Come funziona il leaseback fund e quali i benefici
L’imprenditore cede un immobile strumentale e “mission critical” ad un fondo immobiliare gestito da operatori specializzati. Dopo la cessione, il fondo concede in affitto il bene a fronte di un canone periodico di lunga durata, normalmente di tipo “triple o double net”, ossia con costi e manutenzioni a carico del tenant.
I proventi della vendita aumentano la liquidità per l’azienda, che può essere utilizzata per scopi come capitale circolante, capex, ricerca e sviluppo e acquisizioni, mentre il capitale allocato sull’immobile viene liberato e la società può concentrarsi sul proprio core business. L’operazione consente di generare valore per l’azienda e i suoi azionisti arbitraggiando il rendimento implicito dell’investimento immobiliare rispetto al rendimento del business (in termini di ROI/ROE). Anche la valutazione d’azienda ne trae vantaggio in quanto l’investimento nel business consente di incrementare l’Ebidta e di conseguenza la valutazione economica che è normalmente parametrata ad un multiplo dell’Ebitda.

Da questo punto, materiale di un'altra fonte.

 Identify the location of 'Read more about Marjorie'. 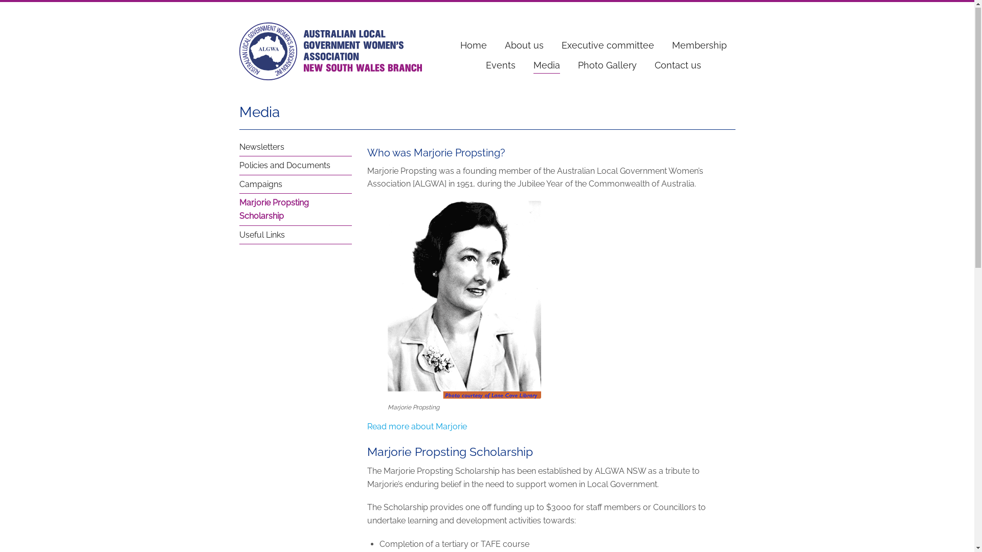
(367, 427).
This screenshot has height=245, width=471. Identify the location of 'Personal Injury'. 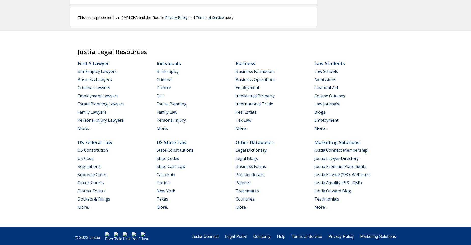
(171, 120).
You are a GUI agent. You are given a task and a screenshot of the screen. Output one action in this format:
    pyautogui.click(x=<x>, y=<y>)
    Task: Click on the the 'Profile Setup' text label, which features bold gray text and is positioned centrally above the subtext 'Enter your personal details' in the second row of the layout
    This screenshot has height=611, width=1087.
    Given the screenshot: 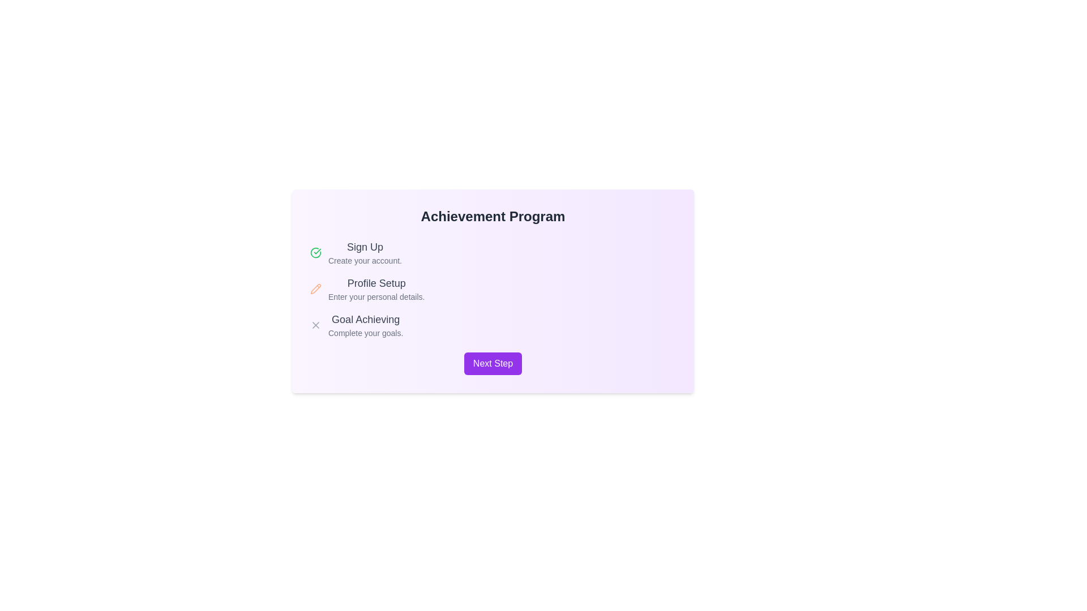 What is the action you would take?
    pyautogui.click(x=377, y=283)
    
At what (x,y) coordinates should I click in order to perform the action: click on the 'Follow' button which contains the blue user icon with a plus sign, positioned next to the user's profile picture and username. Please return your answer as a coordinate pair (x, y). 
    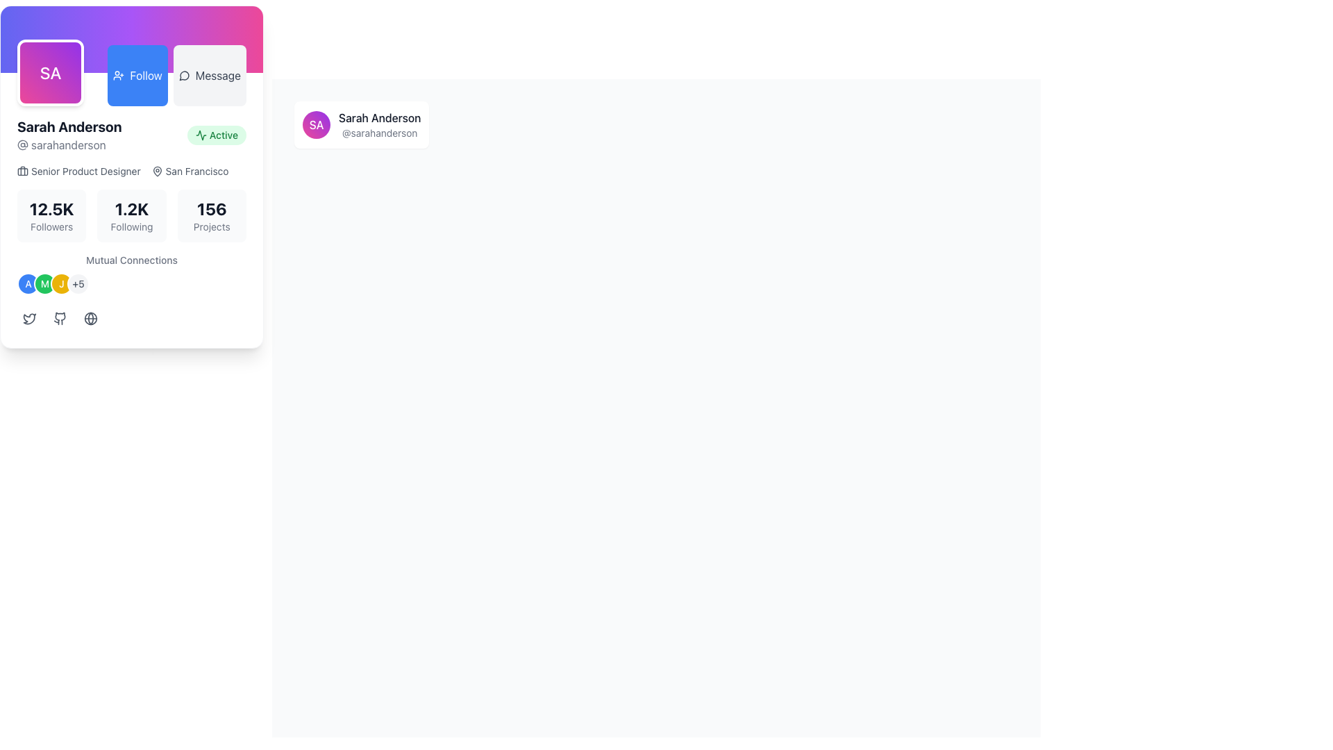
    Looking at the image, I should click on (119, 75).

Il contratto di affitto a lungo termine preserva la necessità strategica da parte dell’impresa di utilizzare l’immobile che è strumentale e “mission critical” per il suo business, potendo liberamente gestirlo ed anche intervenendo con ampliamenti ed ammodernamenti.
Inoltre, ulteriore vantaggio è quello di non utilizzare gli affidamenti bancari per finanziare l’immobile e, quindi, poter meglio gestire le – sempre più rarefatte – fonti finanziarie.
Quando ricorrere al leaseback?
Oltre alle esigenze di ampliare i propri canali di finanziamento, tale operazione può essere un utile strumento in occasione di transazioni di M&A, nella cessione dell’azienda a terzi, in operazioni di private equity, nella quotazione in borsa, ovvero tutte quelle operazioni che difficilmente valorizzano il patrimonio immobiliare di tipo strumentale.
Basti pensare alle operazioni di private equity, nelle quali normalmente il fondo non acquisisce la proprietà immobiliare lasciando al venditore un asset che continua ad incorporare il rischio industriale dell’azienda ormai ceduta.
In tutte queste situazioni il fondo immobiliare di sale & leaseback è in grado di inserirsi positivamente allineando gli interessi di tutte le parti coinvolte.
Tale fenomeno è meno inusuale di quanto si pensi; infatti nella grande maggioranza delle aziende italiane la proprietà degli immobili strumentali (fabbriche e magazzini) è ancora di proprietà dell’impresa e normalmente tale asset è posto a garanzia (ipotecaria) a favore della banca per finanziare il business o il working capital.
I vantaggi per l’investitore
L’attrattività dei fondi di net lease in Europa può essere ricondotta essenzialmente a tre fattori: i rendimenti sono meno volatili e guidati dal reddito; i flussi di cassa sono generalmente ancorati all’IPC e, dunque, offrono agli investitori un’efficace copertura contro l’inflazione in tempi di inflazione elevata e, infine, si tratta di un mercato relativamente recente e ancora non maturo che offre numerose possibilità per gli investitori per assicurarsi redditi a lungo termine a prezzi competitivi nel ciclo immobiliare.
Valutare nuove strade di credito, valorizzando gli immobili
In sintesi, in un panorama dove si fanno strada una serie di strumenti alternativi di credito, come il lending, l’invoice financing, il factoring, il leaseback è un’opzione da considerare soprattutto per chi desidera liberare valore dagli immobili, che conoscono bene gli strumenti alternativi al credito tradizionale e possono indirizzare al meglio l’operatore, sia esso imprenditore o fondo di private equity.